MPAL investiga se criança de 2 anos foi agredida em clínica terapêutica no interior de AL
Ministério Público abriu investigação após denúncia do Conselho Tutelar de Teotônio Vilela
Uma criança de apenas 2 anos, diagnosticada com Transtorno do Espectro Autista (TEA), pode ter sido vítima de agressão dentro de uma instituição de acompanhamento terapêutico em Teotônio Vilela, no Agreste de Alagoas. O caso, considerado de alto impacto social, está sendo investigado pelo Ministério Público do Estado (MPAL), após denúncia formal encaminhada pelo Conselho Tutelar do município.
De acordo com os autos, a suspeita surgiu após a mãe identificar marcas avermelhadas nas nádegas do filho durante o banho. Ao ser questionada, a criança teria afirmado, em lágrimas, que “a tia bateu no bumbum”, indicando possível envolvimento de uma profissional da instituição.

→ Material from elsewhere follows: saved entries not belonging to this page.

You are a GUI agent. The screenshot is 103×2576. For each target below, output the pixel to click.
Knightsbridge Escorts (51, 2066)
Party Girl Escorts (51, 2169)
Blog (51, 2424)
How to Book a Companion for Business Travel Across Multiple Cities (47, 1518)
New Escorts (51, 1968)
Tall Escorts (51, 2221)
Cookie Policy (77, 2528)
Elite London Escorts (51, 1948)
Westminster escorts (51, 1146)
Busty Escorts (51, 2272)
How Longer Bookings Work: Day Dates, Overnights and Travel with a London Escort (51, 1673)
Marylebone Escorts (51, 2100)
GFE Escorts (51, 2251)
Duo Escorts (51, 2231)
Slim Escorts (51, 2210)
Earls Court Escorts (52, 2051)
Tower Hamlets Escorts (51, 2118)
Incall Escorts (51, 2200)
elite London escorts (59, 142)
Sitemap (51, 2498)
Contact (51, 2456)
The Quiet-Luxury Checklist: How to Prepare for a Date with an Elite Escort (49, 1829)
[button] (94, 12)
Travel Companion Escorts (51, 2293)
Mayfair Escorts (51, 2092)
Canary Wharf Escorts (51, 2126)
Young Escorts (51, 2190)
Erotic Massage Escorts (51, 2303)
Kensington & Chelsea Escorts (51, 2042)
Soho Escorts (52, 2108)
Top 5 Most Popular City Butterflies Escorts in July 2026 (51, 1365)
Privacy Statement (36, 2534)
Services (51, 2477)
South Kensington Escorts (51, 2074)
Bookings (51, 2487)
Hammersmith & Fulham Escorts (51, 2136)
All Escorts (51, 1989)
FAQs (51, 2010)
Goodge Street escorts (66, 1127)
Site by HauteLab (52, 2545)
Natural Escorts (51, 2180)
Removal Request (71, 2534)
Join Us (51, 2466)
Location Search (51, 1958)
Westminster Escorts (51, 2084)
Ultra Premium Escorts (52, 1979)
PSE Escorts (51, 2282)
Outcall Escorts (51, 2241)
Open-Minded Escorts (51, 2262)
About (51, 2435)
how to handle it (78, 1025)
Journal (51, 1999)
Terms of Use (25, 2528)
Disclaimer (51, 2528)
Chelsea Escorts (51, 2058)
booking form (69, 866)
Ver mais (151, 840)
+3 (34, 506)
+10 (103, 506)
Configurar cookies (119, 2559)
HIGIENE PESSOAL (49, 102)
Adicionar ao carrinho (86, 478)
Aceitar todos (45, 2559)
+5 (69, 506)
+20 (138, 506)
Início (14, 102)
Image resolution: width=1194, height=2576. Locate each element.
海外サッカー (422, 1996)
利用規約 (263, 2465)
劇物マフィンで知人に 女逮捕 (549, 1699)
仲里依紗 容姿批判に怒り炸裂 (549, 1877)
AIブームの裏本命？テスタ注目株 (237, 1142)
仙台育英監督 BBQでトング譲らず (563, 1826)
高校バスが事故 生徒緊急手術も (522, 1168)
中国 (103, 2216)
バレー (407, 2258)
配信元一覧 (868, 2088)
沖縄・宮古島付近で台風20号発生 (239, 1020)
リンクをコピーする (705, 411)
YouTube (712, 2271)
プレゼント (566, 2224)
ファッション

Além dos indícios físicos, o caso também foi marcado por mudanças comportamentais consideradas preocupantes. Segundo relato da família, a criança passou a apresentar regressão acentuada, com sinais como isolamento, recusa em tomar banho, medo constante e resistência à presença de mulheres, comportamento que teria surgido após a mudança de turma no local onde realizava acompanhamento semanal.
A situação foi comunicada inicialmente à direção da instituição, que negou qualquer irregularidade. No entanto, o relatório do Conselho Tutelar aponta que uma das profissionais apresentou comportamento evasivo ao ser questionada, admitindo apenas ter realizado a troca de fralda da criança durante o intervalo.
Diante da gravidade do caso e do receio quanto à integridade física e emocional do menor, a família decidiu suspender imediatamente a frequência da criança na instituição. Um boletim de ocorrência também foi registrado.
O Ministério Público instaurou procedimento administrativo para aprofundar as investigações, com o objetivo de esclarecer os fatos e verificar a possível ocorrência de crimes, como maus-tratos ou outras infrações penais. O órgão também busca garantir a proteção integral da vítima, conforme previsto na Constituição Federal, no Estatuto da Criança e do Adolescente (ECA) e na Lei Brasileira de Inclusão.
A Promotoria de Justiça de Teotônio Vilela determinou a publicação da portaria que formaliza a investigação e a reiteração de diligências já iniciadas, incluindo o envio de ofícios e a coleta de informações detalhadas sobre o caso.